Patton lived passionate life

By Missy Loar

On a perfectly ordinary Thursday afternoon, three friends’ paths converged after a long day of meetings in the parking lot outside Schar; none of them knew it would be the last time two of them saw the third alive.

“The day that she died… She was walking down the Academic Corridor,” said Tom Kemp, a close friend of the late Dr. June Patton.

Through the dirty lenses of his glasses, he squinted into the bright summer sun when he saw her. The resulting visual effect was like an illusion.

“I said, ‘June, you’re glowing!'” he recalled. “She said, ‘Glowing? I haven’t heard a compliment like that in years!'”

“She was just so full of life and ready to take on the semester,” Kemp added.

Patton and Kemp, the university’s director of online learning, exchanged their “traditional bear hug” before continuing on their separate ways.

Patton was driving home that afternoon when she was involved in a three-vehicle crash in Jackson Township. According to police reports, her vehicle went left of center, striking a motorcycle and a third vehicle. Patton was pronounced dead at the scene of the accident.

Kemp said the news was shocking after just seeing her that afternoon.

“First it was disbelief, and then it was crushing heartache,” Kemp said.

Nursing professor Dr. Jackie Owens, Patton’s close friend and colleague, echoed Kemp’s sentiment.

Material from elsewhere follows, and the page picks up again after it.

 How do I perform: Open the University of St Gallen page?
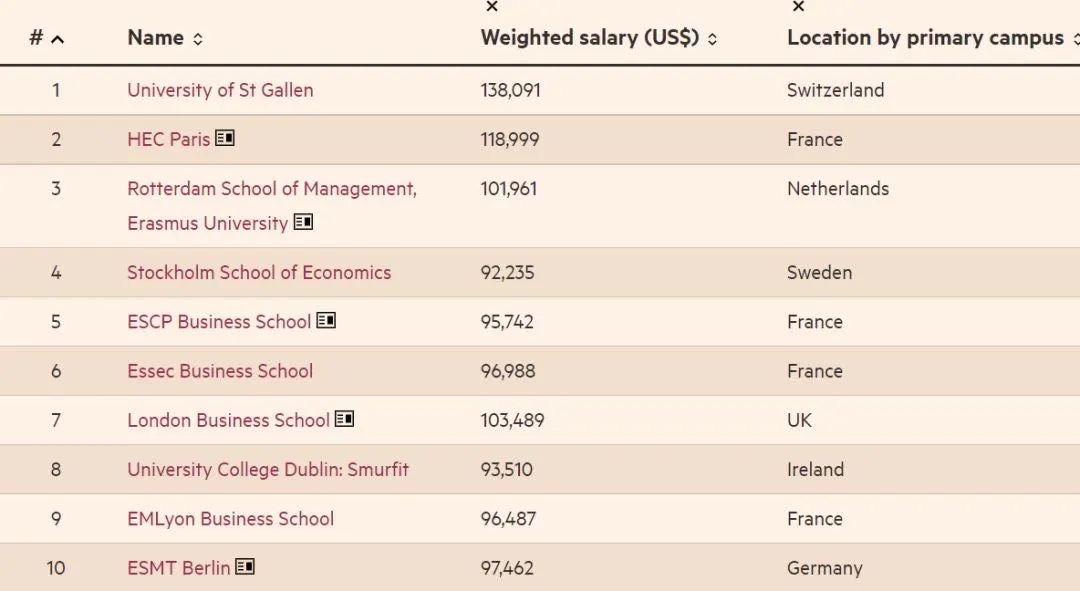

“There hasn’t been a day yet that I haven’t cried and that I haven’t missed her,” she said. “She meant a lot to me.”

Owens, who was walking with Patton when they saw Kemp that afternoon, added that it brought her solace to have the chance to say goodbye in a normal way.

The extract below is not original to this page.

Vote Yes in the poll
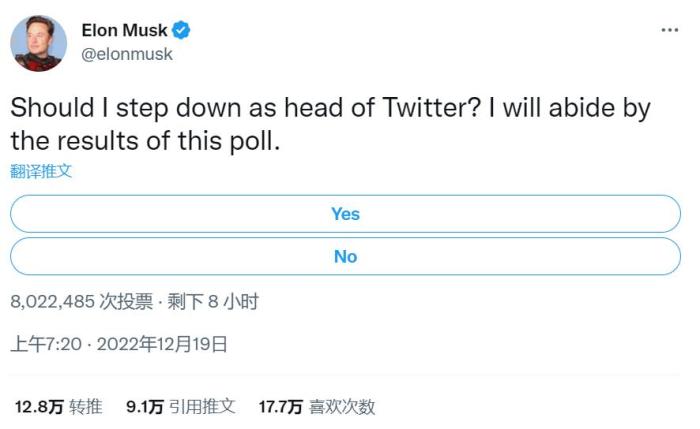Viewport: 700px width, 429px height. (345, 214)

It may have been awhile since Patton had been told she glowed, but her family and friends felt her warmth and brilliance on a daily basis.

“She had a wonderful sense of humor, so we laughed a lot,” Owens said. She was Patton’s student, colleague and dear friend for more than 10 years. The two women were like the “Ya Ya Sisterhood,” Kemp said. Owens added that they often finished each others’ sentences.

Patton was Owens’ professor when Owens, a registered nurse since 1980, began studying for her bachelor’s of science in nursing at AU in 1997.

Owens was so impressed with Patton that she nominated her for a Mentor Award from AU in 2001, which she won, and a Nursing Excellence Award from NurseWeek in 2002, which she also won.

“She would go beyond what she had to do for a class,” Owens said. “She let you perform and do things at that next level, even if that made more work for her as a teacher.”

“I wouldn’t have a Ph.D. if it wasn’t for her,” Owens added.

“She helped us see things that we didn’t know were a possibility and helped us see ourselves doing them…[That] helped us become better nurses, and ultimately, helped better health care.”

Patton also believed in challenging her colleagues and students alike.

“When you saw June walk in the door, you knew you were going to be challenged in the most positive way…to help her produce her goals,” Kemp said.

Leading her students and the campus as a whole to a better future was a key part of Patton’s life. Kemp and Patton worked closely together on the Alternative Instructional Delivery Coordinating Council for several years. The purpose of the group was to manage distance learning technology and online courses for the university.

Patton studied Quality Matters, a program designed to help organize online courses and set up standards for quality practices in the online classroom, on her own before pairing up with Kemp to implement the program at AU.

“She became my partner in crime,” Kemp said. “She was always right there behind me, backing me up. She gave me the confidence to move technology forward despite the fact that it would be difficult to implement.”

He also valued Patton’s input and guidance.

“Having somebody that you admire, having somebody who was warm and friendly, and who you could confide in when you had concerns about going forward, who would give you an objective opinion and who had years of experience…that was wonderful,” he said.

In addition to being actively and passionately involved in the university, Patton was committed to her community and her family. With two children and 11 grandchildren, her family was a primary source of joy in her life, Owens said.

The picture frame on her now vacant desk says it all: “Grandchildren are the precious flowers of a long life.”

Patton’s husband, Rev. Doug Patton, was a pastor at their church in North Canton. Rev. Patton retired recently, the sad irony of which is that he’ll never get to enjoy his retirement with his wife.

Patton was loved by her family, friends and colleagues alike, but now they’re all left to move on without her.

“We’re all just trying to take the things that we know were important to her and carry them on,” Owens said.

“She’ll never get to see me in my robes,” Owens said, lamenting the fact that Patton would not be able to see her receive the Ph.D. Patton encouraged her to earn.

Patton may no longer be teaching at Ashland University, but her legacy lives on in the hearts of every student and teacher she touched.

“When I think of all the good things that make up AU, I will always think of June Patton as being the face of the institution itself,” Kemp said. “June embodied everything that was good about Ashland University.”

Owens agreed, noting that Patton was the model of “Accent on the Individual.”

Her face may not be on a banner, but for her friends and colleagues, June Patton was Ashland.